Pragya Academy, Jorhat
- Motto: "We Dream Because We Dare "
- Type: Private
- Established: 2010
- Rector: Dr. Dinesh Chandra Boruah
- Principal: Dr. Mrinmoy Goswami
- Location: Jorhat, Assam, India 26°45′47″N 94°12′16″E﻿ / ﻿26.763168°N 94.204549°E
- Nickname: Pragya

= Pragya Academy, Jorhat =

Junior College in India

Pragya Academy is a Junior College in Jorhat of Assam, India.

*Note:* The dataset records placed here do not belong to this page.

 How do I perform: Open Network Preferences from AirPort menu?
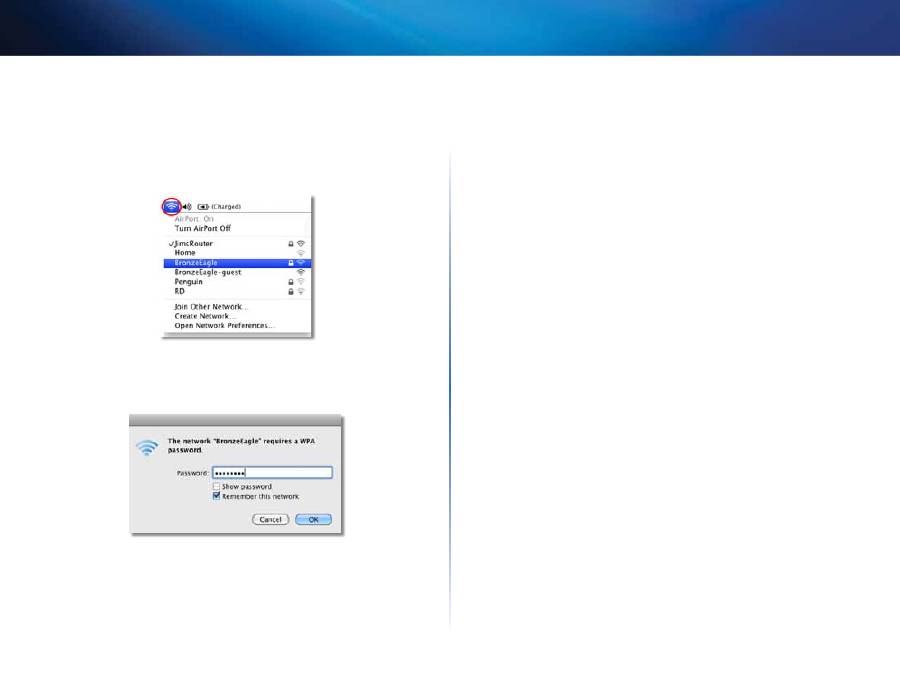(223, 326)
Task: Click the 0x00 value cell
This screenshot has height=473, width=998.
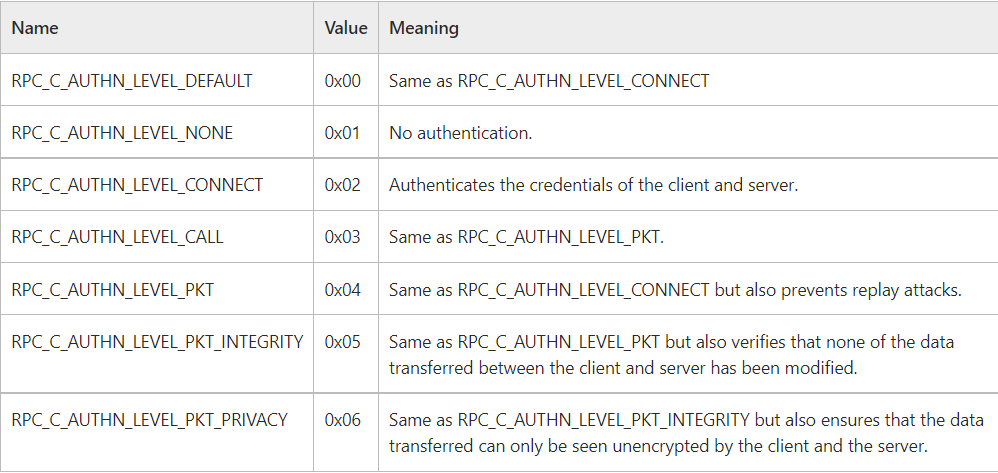Action: tap(346, 80)
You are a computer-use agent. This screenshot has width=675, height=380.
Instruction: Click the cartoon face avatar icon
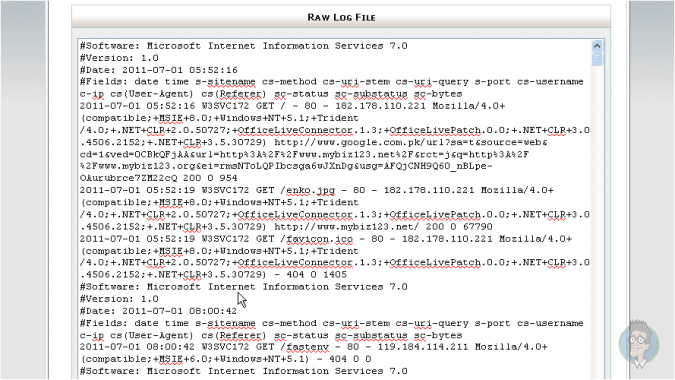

Pragya Academy is a co-educational institution, in a self-contained campus with all necessary infrastructural facilities. It is situated at Baruah Chariali. This institution is run by Pragya Academy Society registered under the Society Act of 1860. Pragya Academy is a Junior College of Science, recognized by the Assam Higher Secondary Education Council.

== History==
It was established in 2010.

== Academics==
The Academy sprovide two year higher secondary courses in science stream under Assam Higher Secondary Education Council. The Academy concentrates on the higher secondary syllabus while preparing students for state level and All India entrance examinations for graduate professional courses such as JEE (Mains & Advanced), AIIMS, NEET, NEST, and Assam CEE.

== Achievement==
The college is a pioneer institution for the region. The college gained recognition in 2016 when student Vaishali Dutta secured the 10th position in the higher secondary examination conducted by AHSEC.

In the same year, 79 out of 85 students secured distinction in the HS finals, while 21 students cracked the JEE mains exam.

In 2018, students Sudarshan Singh Sandhu and Pragya Priya Borah took 5th and 7th positions in AHSEC '18. 73 students out of 94 passed with distinction; 7 earned stars and 14 passed in 1st division.